Provided material:
**********

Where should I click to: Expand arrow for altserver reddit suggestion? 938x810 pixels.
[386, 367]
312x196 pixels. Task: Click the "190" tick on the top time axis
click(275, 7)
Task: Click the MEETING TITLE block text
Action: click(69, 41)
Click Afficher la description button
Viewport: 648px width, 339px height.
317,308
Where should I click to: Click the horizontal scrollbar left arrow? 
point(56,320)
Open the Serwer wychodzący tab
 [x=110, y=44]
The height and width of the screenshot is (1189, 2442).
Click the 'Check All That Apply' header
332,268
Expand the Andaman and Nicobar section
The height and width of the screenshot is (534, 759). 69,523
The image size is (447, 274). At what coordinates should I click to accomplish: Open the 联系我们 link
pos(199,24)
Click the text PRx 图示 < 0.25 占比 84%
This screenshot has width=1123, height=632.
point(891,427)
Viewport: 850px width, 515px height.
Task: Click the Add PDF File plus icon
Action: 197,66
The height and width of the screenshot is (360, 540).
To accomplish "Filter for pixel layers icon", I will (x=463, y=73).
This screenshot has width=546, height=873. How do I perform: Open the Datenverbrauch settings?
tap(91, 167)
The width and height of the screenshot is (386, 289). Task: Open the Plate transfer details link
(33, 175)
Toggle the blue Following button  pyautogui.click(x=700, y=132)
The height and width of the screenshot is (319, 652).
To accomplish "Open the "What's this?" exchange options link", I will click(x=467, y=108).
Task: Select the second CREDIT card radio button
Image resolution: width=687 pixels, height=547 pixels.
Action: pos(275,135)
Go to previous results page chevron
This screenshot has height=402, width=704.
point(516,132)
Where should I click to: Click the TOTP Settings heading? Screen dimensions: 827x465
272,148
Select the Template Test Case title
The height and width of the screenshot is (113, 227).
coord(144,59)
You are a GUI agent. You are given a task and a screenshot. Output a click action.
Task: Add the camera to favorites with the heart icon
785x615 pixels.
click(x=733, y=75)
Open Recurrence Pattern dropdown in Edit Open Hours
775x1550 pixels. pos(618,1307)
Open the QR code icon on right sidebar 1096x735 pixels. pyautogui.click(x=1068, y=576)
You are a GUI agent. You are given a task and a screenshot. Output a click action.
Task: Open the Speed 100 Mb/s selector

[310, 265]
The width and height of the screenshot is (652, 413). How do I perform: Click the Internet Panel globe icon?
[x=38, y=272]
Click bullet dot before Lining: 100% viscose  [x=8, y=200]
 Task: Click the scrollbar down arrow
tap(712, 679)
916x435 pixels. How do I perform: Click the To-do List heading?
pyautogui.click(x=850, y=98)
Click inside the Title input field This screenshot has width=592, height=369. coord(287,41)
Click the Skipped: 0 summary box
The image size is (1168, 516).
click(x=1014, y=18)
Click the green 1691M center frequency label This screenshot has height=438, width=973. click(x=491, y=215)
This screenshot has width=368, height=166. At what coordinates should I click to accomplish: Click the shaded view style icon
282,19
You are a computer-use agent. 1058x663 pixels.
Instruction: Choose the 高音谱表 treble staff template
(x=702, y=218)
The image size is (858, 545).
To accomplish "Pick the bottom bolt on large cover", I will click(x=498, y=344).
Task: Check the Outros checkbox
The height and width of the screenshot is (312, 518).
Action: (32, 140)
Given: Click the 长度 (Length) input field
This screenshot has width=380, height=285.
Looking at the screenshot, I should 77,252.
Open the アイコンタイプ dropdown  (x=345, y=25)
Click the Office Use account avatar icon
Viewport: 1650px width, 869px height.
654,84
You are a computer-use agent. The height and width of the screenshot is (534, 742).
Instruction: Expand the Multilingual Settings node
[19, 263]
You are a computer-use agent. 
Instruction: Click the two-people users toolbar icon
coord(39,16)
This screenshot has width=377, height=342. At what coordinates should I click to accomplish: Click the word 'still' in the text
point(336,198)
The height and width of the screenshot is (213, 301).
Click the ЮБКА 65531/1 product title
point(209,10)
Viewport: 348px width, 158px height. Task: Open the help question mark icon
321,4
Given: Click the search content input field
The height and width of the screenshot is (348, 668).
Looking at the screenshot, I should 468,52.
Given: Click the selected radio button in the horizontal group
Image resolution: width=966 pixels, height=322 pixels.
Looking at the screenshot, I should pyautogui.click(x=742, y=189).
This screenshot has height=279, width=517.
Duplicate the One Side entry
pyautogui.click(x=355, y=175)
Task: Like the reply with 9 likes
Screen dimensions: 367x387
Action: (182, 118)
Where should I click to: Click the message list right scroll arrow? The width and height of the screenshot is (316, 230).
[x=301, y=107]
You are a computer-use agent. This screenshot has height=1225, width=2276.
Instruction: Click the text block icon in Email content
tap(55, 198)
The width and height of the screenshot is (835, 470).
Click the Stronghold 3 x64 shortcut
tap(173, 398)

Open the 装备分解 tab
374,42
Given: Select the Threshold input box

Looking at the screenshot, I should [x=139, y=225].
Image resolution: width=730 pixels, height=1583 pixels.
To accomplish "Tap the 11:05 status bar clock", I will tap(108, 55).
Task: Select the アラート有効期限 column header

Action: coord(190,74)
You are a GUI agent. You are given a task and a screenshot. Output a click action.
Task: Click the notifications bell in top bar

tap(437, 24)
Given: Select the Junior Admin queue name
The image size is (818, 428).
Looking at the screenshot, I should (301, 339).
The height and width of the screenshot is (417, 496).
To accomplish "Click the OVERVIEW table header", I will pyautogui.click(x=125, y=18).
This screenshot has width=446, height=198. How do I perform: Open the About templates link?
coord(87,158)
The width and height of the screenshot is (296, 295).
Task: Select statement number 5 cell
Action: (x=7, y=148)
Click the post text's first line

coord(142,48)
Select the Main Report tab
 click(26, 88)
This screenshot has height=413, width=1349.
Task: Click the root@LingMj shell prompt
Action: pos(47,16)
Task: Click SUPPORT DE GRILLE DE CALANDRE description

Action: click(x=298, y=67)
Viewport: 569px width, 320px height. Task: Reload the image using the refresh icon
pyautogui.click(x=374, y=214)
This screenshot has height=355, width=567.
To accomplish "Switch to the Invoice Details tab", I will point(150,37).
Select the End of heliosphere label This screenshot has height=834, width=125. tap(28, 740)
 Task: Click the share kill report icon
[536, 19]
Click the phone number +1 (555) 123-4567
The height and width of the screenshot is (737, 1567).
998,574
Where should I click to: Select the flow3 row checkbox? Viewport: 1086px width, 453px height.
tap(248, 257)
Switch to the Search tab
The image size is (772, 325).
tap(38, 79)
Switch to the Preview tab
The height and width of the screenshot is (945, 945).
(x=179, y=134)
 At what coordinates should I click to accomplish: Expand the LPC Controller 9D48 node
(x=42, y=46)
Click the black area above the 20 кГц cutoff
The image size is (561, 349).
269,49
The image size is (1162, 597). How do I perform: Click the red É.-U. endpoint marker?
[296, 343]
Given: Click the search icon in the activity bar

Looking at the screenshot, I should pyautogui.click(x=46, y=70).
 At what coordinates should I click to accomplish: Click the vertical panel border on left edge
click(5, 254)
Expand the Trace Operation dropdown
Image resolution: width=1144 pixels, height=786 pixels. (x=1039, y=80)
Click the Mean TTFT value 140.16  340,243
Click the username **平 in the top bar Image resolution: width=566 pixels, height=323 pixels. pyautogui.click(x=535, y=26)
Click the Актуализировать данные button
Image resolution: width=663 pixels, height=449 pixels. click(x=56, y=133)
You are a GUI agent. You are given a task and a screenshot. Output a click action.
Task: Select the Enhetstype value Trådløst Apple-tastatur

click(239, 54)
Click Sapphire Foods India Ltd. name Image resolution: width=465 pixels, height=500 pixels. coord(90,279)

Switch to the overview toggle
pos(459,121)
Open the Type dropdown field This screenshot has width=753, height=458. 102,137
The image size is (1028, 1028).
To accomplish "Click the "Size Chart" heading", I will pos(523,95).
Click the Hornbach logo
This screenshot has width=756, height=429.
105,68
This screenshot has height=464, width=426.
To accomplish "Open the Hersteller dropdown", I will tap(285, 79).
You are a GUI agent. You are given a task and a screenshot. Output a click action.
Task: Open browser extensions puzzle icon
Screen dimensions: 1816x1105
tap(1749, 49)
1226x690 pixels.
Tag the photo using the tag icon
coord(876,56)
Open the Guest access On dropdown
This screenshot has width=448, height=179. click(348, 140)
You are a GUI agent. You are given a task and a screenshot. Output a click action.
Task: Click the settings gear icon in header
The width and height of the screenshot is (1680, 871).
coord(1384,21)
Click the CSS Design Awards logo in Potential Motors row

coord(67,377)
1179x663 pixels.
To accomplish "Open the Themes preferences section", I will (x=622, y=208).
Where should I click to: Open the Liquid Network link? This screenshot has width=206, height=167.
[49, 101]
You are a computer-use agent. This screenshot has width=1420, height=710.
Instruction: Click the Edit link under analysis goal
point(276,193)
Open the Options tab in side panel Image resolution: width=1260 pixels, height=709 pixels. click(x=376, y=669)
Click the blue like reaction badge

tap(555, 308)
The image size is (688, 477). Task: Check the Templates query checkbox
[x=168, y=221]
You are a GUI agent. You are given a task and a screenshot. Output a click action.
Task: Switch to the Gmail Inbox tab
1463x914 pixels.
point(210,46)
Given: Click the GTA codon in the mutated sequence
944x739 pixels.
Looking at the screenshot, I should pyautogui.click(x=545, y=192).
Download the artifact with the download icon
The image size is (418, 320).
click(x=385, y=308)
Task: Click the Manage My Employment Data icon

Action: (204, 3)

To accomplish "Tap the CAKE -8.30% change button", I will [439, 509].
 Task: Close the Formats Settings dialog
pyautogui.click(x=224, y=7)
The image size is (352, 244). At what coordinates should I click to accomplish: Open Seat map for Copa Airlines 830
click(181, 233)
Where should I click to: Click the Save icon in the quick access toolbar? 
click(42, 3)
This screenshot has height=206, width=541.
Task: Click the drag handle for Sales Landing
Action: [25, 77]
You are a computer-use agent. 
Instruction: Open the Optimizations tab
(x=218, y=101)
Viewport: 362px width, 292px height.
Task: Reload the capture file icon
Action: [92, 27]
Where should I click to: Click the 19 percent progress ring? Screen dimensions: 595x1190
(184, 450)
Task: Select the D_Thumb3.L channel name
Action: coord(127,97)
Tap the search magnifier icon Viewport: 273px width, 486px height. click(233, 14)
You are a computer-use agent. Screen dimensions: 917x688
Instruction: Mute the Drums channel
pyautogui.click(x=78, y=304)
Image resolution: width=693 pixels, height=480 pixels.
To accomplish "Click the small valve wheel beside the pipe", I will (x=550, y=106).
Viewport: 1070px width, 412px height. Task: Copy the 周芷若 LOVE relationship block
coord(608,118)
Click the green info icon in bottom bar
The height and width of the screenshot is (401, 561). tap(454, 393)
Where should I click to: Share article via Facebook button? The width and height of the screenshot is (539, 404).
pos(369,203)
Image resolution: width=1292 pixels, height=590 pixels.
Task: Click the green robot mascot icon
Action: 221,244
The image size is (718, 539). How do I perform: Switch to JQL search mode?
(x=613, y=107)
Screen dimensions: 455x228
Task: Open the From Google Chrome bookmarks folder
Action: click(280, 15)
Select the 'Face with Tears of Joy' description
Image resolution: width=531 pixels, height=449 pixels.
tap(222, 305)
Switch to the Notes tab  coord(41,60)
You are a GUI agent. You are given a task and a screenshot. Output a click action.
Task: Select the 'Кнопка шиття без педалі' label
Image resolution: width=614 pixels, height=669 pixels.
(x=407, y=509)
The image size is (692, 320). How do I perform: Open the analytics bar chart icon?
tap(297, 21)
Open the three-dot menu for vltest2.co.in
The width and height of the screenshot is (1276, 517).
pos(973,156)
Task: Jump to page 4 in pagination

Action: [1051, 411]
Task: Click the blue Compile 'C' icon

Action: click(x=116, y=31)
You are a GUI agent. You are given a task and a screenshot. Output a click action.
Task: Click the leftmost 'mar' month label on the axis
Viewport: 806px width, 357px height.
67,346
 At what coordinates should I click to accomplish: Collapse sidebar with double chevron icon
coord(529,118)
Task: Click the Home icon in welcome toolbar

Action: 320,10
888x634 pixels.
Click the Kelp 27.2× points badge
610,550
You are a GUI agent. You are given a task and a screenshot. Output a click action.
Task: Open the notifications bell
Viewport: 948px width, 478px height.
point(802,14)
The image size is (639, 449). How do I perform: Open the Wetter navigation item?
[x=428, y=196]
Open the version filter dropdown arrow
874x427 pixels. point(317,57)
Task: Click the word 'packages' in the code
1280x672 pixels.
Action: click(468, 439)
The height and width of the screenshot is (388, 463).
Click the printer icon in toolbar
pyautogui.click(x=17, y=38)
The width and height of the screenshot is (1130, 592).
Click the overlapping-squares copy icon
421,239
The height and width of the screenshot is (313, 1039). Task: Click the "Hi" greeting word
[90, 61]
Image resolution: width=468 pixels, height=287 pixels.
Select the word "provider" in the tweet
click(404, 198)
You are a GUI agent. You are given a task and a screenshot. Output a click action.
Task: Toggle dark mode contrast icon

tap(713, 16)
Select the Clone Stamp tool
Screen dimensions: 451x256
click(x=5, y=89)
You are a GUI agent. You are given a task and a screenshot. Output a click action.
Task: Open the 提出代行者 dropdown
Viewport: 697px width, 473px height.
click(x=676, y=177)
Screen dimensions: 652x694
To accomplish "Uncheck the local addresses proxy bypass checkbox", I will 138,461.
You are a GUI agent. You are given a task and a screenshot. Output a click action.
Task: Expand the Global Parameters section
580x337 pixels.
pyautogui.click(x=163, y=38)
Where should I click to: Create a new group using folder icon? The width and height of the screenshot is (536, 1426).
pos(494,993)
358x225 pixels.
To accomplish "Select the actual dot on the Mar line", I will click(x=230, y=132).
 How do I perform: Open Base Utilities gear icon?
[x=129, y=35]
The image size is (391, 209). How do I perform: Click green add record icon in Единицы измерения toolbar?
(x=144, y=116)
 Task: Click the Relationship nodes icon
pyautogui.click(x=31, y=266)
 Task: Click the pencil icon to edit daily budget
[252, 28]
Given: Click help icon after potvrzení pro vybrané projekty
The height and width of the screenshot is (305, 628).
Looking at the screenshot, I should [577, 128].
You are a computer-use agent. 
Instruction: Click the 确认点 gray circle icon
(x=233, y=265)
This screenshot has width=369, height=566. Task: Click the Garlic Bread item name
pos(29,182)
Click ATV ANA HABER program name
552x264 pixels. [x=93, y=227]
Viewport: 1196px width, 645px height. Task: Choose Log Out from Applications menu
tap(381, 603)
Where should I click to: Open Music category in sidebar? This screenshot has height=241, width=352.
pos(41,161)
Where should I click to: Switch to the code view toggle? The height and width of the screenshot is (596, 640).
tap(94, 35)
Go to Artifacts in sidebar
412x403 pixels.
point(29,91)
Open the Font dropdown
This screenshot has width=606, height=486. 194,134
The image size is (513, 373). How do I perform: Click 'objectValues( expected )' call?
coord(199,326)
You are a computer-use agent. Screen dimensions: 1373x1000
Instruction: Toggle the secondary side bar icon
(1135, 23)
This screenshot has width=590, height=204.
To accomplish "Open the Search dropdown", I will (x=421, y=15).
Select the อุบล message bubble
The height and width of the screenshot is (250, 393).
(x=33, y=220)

**********

Your assignment: Only the lines from the one containing "Given: Click help" through the end of the records above belong in the output, each exactly as it stands, both ends included.

Output for this task:
Given: Click help icon after potvrzení pro vybrané projekty
The height and width of the screenshot is (305, 628).
Looking at the screenshot, I should [577, 128].
You are a computer-use agent. 
Instruction: Click the 确认点 gray circle icon
(x=233, y=265)
This screenshot has width=369, height=566. Task: Click the Garlic Bread item name
pos(29,182)
Click ATV ANA HABER program name
552x264 pixels. [x=93, y=227]
Viewport: 1196px width, 645px height. Task: Choose Log Out from Applications menu
tap(381, 603)
Where should I click to: Open Music category in sidebar? This screenshot has height=241, width=352.
pos(41,161)
Where should I click to: Switch to the code view toggle? The height and width of the screenshot is (596, 640).
tap(94, 35)
Go to Artifacts in sidebar
412x403 pixels.
point(29,91)
Open the Font dropdown
This screenshot has width=606, height=486. 194,134
The image size is (513, 373). How do I perform: Click 'objectValues( expected )' call?
coord(199,326)
You are a computer-use agent. Screen dimensions: 1373x1000
Instruction: Toggle the secondary side bar icon
(1135, 23)
This screenshot has width=590, height=204.
To accomplish "Open the Search dropdown", I will (x=421, y=15).
Select the อุบล message bubble
The height and width of the screenshot is (250, 393).
(x=33, y=220)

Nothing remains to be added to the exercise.